ESRG maintains human pluripotent stem cell self-renewal by binding NPM1 to regulate BMP4 protein and TGF-β signaling pathway
摘要
Human pluripotent stem cells (hPSCs) present considerable potential for regenerative medicine; however, the standardization and large-scale production of these cells are hindered by an incomplete understanding of the molecular mechanisms governing self-renewal. The long non-coding RNA ESRG is integral to maintaining hPSC self-renewal, with its depletion leading to reduced levels of nucleophosmin 1 (NPM1) protein, thereby compromising the self-renewal capacity of hPSCs. Mechanistically, ESRG physically interacts with NPM1, and a reduction in ESRG/NPM1 expression results in elevated bone morphogenetic protein 4 (BMP4) levels and decreased polypyrimidine tract-binding protein 1 (PTBP1) levels, which in turn destabilize TGF-β1 mRNA and attenuate TGF-β signaling activity.
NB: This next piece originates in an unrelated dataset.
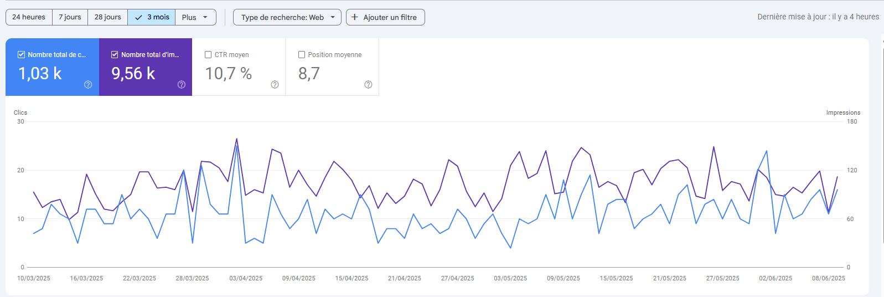
Task: Click the plus icon in Ajouter un filtre
Action: point(355,17)
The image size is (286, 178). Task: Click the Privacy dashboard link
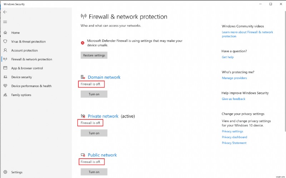point(234,137)
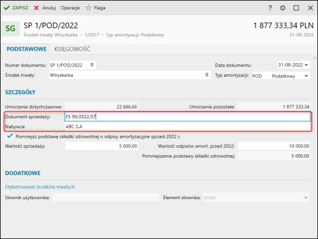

Notably, treatment with the TGF-β agonist SRI-011381 partially rescues the self-renewal defects caused by ESRG or NPM1 knockdown. Collectively, our findings elucidate that the ESRG–NPM1–BMP4–PTBP1 axis governs hPSC self-renewal by post-transcriptionally regulating TGF-β1 mRNA stability and sustaining TGF-β signaling. This study enhances the understanding of the molecular regulatory network underlying hPSC self-renewal maintenance and validates ESRG as a promising target for improving the in vitro expansion of hPSCs.